28. Жак Луи Давид. Лазар Гош

Владимир Морозов 5
ИЗ СБОРНИКА "РАССУЖДЕНИЯ О ЖИВОПИСИ".


             ГЛАВА - 28. ЖАК ЛУИ ДАВИД. "ПОРТРЕТ ЛАЗАРА ГОША".


             Когда говорят о влиянии Великой французской революции конца 18-го века на французскую (а через неё - и на европейскую) живопись, всегда приводят в пример художника-классициста Жака Луи Давида. Что ж, посмотрим и мы на его творчество, но не будем все его работы ставить на один уровень, как почему-то делают многие, а проследим изменение его художественной манеры по ходу этой революции.

     В его ранней работе "Амур и Психея" ещё виден обычный, типичный классицизм, аллегорически превозносящий некие абстрактные идеалы.

     Но вот приближается революционная вспышка, в обществе нарастает предреволюционное напряжение. Посмотрим на известную картину "Клятва Горациев":

http://bibliotekar.ru/Louvre-2/239.files/image001.jpg

     Тот же классицизм, - но уже с сильнейшей степенью героического мотива. Тоже аллегория, тоже перекличка с римской античностью, но и позы клянущихся сыновей, и жесты их рук, и красный цвет одежд, и холодный камень пола и стен, и блеск острых мечей в самом центре картины - всё звучит призывом не старого, а нового времени.


     И вот революция уже в своей кульминации. Знаменитый 1793 год. (Кто знает историю французской революции или читал роман Гюго "1793", понимает, о чём идёт речь.) Давид изображает Лазара Гоша, - выдающегося военачальника революционного народа. Картина резко уходит от норм классицизма, открывая прорыв в какую-то новую, неизвестную раньше манеру.

     Резко ли? А поза, жест, подчёркнутая строгость композиции, - разве это не наработки классицизма?

     Да, конечно, художник ещё стоит одной ногой в своем прежнем опыте, но свет того, что правильно назвать романтическим реализмом, уже явно заметен в этом портрете.

                ------

            Лазар Гош (ЛазАр - ударение на второй "А"), сын простого солдата, благодаря воле, мужеству, амбициям и умению подчинять себе массы людей, быстро поднялся до командующего революционной армией и был прославлен трудными, но эффектными победами. Трудно предположить уверенно, но останься он в живых, Наполеону Бонапарту, - другому удачливому полководцу, - может, и не довелось бы выйти на первое место.

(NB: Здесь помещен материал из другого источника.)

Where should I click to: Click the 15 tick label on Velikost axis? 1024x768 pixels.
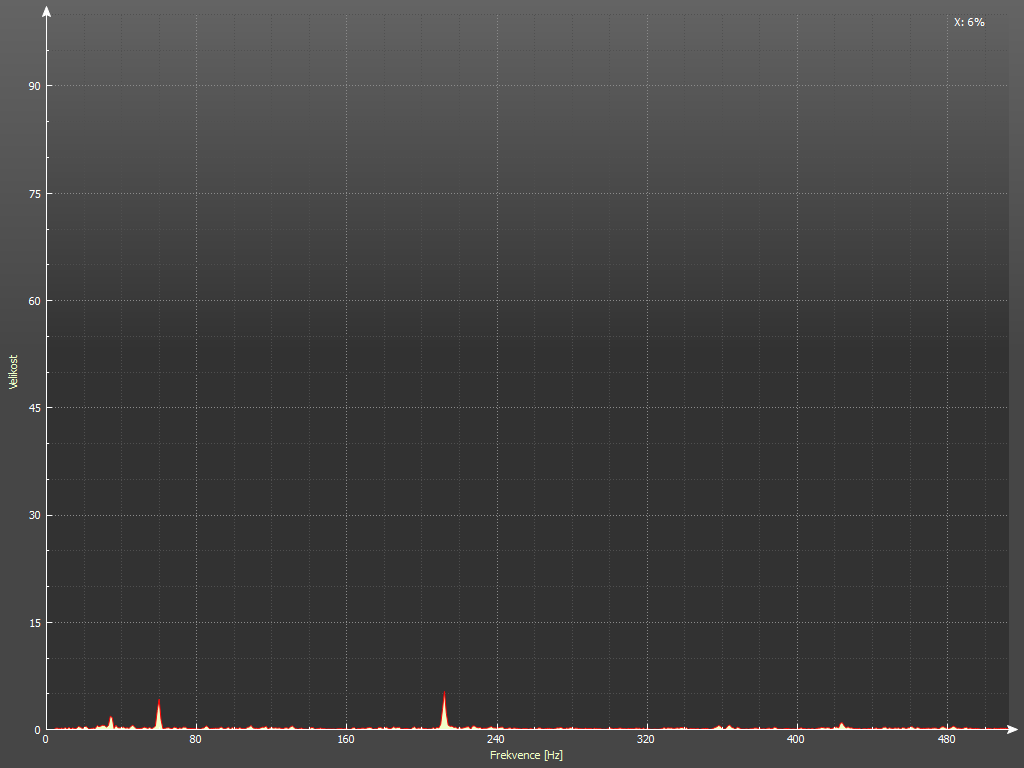[x=34, y=623]
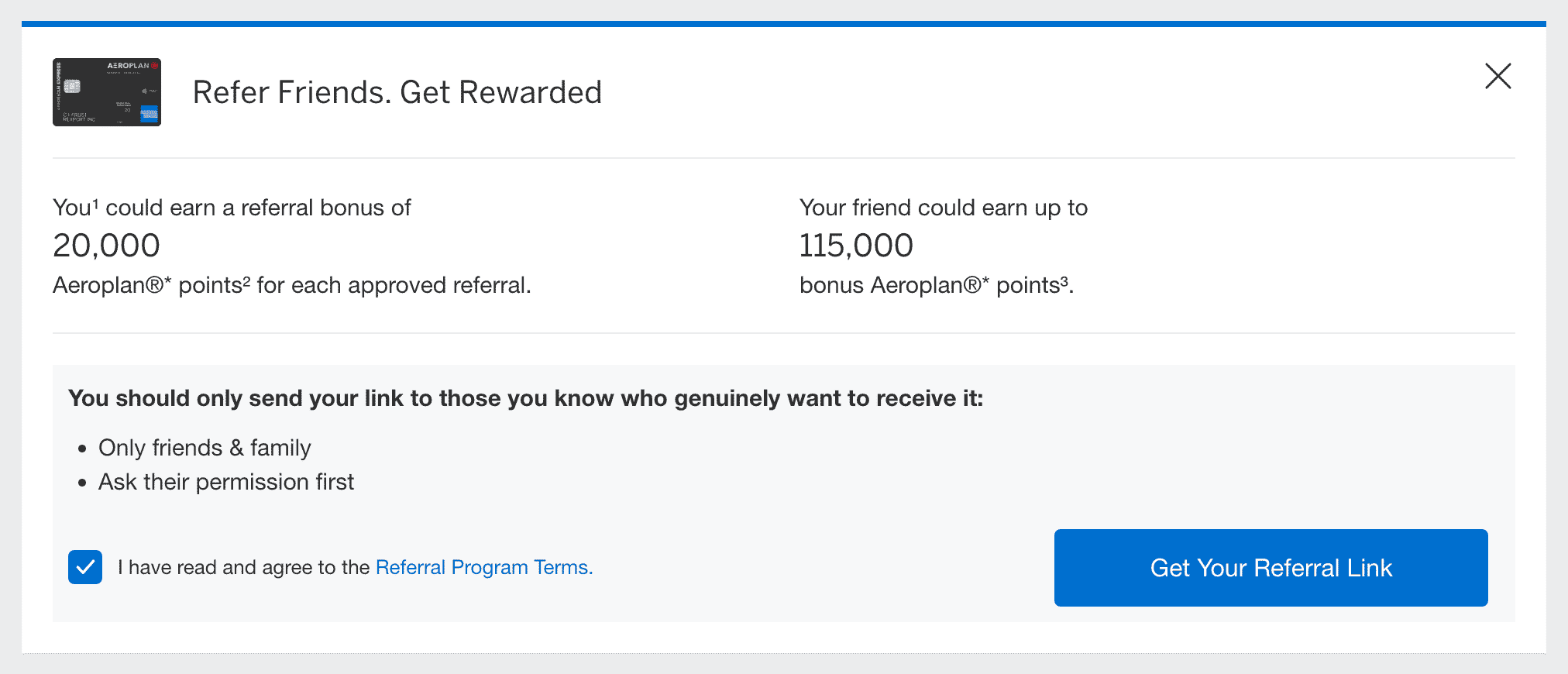1568x674 pixels.
Task: Click the I have read and agree label
Action: click(x=243, y=567)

            Любая революция меняет местами верхи и низы и тем самым рушит прежние мировоззренческие ценности. Да, с приостановкой или поражением революции они могут опять восстановиться, хотя и в несколько видоизменённой форме. Но в самой высшей точке революции господствующее место занимают идеалы самых активных, самых низших её слоев. Это не может не влиять на творцов, это делает их искусство иным, - и по содержанию, и по форме.

     Французский классицизм при приближении революции начал утрачивать былую роль приукрашивателя и возвеличивателя власть имущих и стал возвеличивать героизм и гражданственность. Это мы и видели в "Клятве Горациев". Пусть ещё прежними приёмами классицизма, но переход от пустоты аристократического рококо к гражданственной агитационности  - это уже очень важный прогресс искусства.


            Как ни парадоксально это звучит по форме, но по смыслу это очень правильная мысль:  для того, чтобы подняться ещё выше, искусство должно опуститься к самым низам революционного общества. Никакого противоречия здесь нет. Ведь во время революции именно низы становятся верхом исторического творчества.

     Этим искусство приобретает две замечательные черты: романтизм борьбы и реализм простонародности.

     Мы видели некий романтизм и в искусстве прошлых веков. Мы видели и проявления реализма у тех прошлых художников. Мы ещё увидим романтизм и реализм 19-го века. Но вот что любопытно: нигде они не соединены в одно, везде - или романтическое, или реалистическое. И только здесь, только в революционном искусстве они составляют одно целое. Как назвать это целое? Романтическим реализмом? Реалистическим романтизмом? Честно скажу, - не знаю. Не в словах дело. Но такова характерная особенность искусства в любой революции. Максимальный романтизм сцепляется с максимальным реализмом. И все последующие революции подтверждают это.

     Портрет Лазара Гоша своей суровой ясностью и простотой, органическим соединением обыденного и великого даёт нам пример этого стиля.

     Посмотрим на портрет. Простота спутанных волос, небрежное оружие под левой рукой, расстёгнутый ворот и одновременно взгляд светлого лица, направленный по диагонали вверх, - казалось бы, откуда это у прежнего чистого классициста?

     Считаю этот портрет вершиной творчества этого художника. Здесь он прорвался к новому стилю. Ни раньше, ни после у него не было и уже не будет такого.